Thirty grasslands across the city have been identified as sites which will be designed to encourage and support small mammals and birds, pollinators, invertebrates and a wide range of plant species.

Further work to enhance the city’s open spaces will also involve planting 250,000 bulbs and plug plants as well as wildflower seeds sown on a range of plots that includes parks, road verges and steep slopes that are difficult to maintain.

It is anticipated that the extent of meadow land in the city will grow by 1 hectare per each year, which will mean a further five large scale meadows to be created over the next four years and eight other sites to be enhanced with additional wildflower planting.

It also means that the way this land is managed will change as wildflowers thrive where they are not regularly replenished with nutrients derived from cut grass.

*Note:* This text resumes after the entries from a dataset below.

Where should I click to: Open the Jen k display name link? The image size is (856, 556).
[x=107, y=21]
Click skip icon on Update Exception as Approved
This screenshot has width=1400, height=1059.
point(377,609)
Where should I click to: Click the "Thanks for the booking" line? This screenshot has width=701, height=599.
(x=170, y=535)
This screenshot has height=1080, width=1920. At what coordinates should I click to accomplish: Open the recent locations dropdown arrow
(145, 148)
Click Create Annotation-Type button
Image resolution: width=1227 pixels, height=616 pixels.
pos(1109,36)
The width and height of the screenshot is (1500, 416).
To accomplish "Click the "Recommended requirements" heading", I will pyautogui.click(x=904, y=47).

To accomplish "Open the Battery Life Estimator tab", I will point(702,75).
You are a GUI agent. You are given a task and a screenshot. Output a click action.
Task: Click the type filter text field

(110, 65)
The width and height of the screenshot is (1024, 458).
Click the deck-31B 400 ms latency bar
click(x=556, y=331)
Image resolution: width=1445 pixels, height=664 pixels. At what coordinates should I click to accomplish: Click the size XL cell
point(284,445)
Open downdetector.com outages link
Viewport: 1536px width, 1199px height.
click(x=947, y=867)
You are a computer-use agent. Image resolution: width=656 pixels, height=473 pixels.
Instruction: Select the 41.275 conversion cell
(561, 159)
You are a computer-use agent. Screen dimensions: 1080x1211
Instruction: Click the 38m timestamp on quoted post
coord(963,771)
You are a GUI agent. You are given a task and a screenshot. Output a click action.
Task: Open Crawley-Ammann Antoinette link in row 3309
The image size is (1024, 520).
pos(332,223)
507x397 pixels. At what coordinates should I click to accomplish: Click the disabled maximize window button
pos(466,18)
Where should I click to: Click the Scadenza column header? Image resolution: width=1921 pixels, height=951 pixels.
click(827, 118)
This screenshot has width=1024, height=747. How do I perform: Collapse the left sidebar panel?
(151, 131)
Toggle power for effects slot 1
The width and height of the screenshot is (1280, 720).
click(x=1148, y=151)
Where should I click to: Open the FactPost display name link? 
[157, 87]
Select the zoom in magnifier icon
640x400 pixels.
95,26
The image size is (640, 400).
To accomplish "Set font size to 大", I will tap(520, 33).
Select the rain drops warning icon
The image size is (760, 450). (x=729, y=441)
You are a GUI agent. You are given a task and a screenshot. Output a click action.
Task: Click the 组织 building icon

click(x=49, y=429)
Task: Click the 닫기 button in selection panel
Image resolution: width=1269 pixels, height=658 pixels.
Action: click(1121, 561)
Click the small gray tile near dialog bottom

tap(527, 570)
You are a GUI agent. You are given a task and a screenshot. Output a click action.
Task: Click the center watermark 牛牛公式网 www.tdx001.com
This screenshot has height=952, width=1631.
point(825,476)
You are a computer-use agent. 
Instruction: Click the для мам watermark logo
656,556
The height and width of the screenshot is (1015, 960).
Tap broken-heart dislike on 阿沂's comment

Councillor Anna Richardson said: “Even though we live in a highly urban environment, our most recent audit of the city’s biodiversity identified 6200 different species alive in Glasgow.

“We have a clear responsibility to nurture biodiversity in Glasgow and we can help to do that by creating spaces where a wide range of species can thrive and flourish.

“Wildflower meadows act as habitats for pollinators, such as bees and butterflies, which are a crucial component in the sustainability of our wider environment. These meadows are also an increasingly attractive addition to our parks and can add colour to otherwise unwelcoming spaces such as central reservations along roads.

“But leaving land to grow more naturally has an additional benefit that allows us to redirect resources to our wider parks operation and help ensure our parks remain one of most loved features of the city.”

The initiative to extend the coverage of wildflower meadows is part of the city’s Local Biodiversity Action Plan, which includes a specific plan to support pollinator species within Glasgow. Taken together, the plans are delivering or working on over 100 actions to enhance biodiversity, assist and develop ecosystems as well as encouraging volunteering across the city

The contribution of voluntary groups such as The Conservation Volunteers and the RSPB has been crucial to the effort to create wildflower meadows.

Volunteers have been active in areas such as Linn Park, the Cart and Kittoch Site of Special Scientific Interest, Cleddans Burn and Cardowan Moss. Springburn Park is one area that has been earmarked for the development of a new wildflower meadow.

The work involves stripping back scrub or cutting grass and removing all the vegetation so that ground suitable for wildflower planting is created.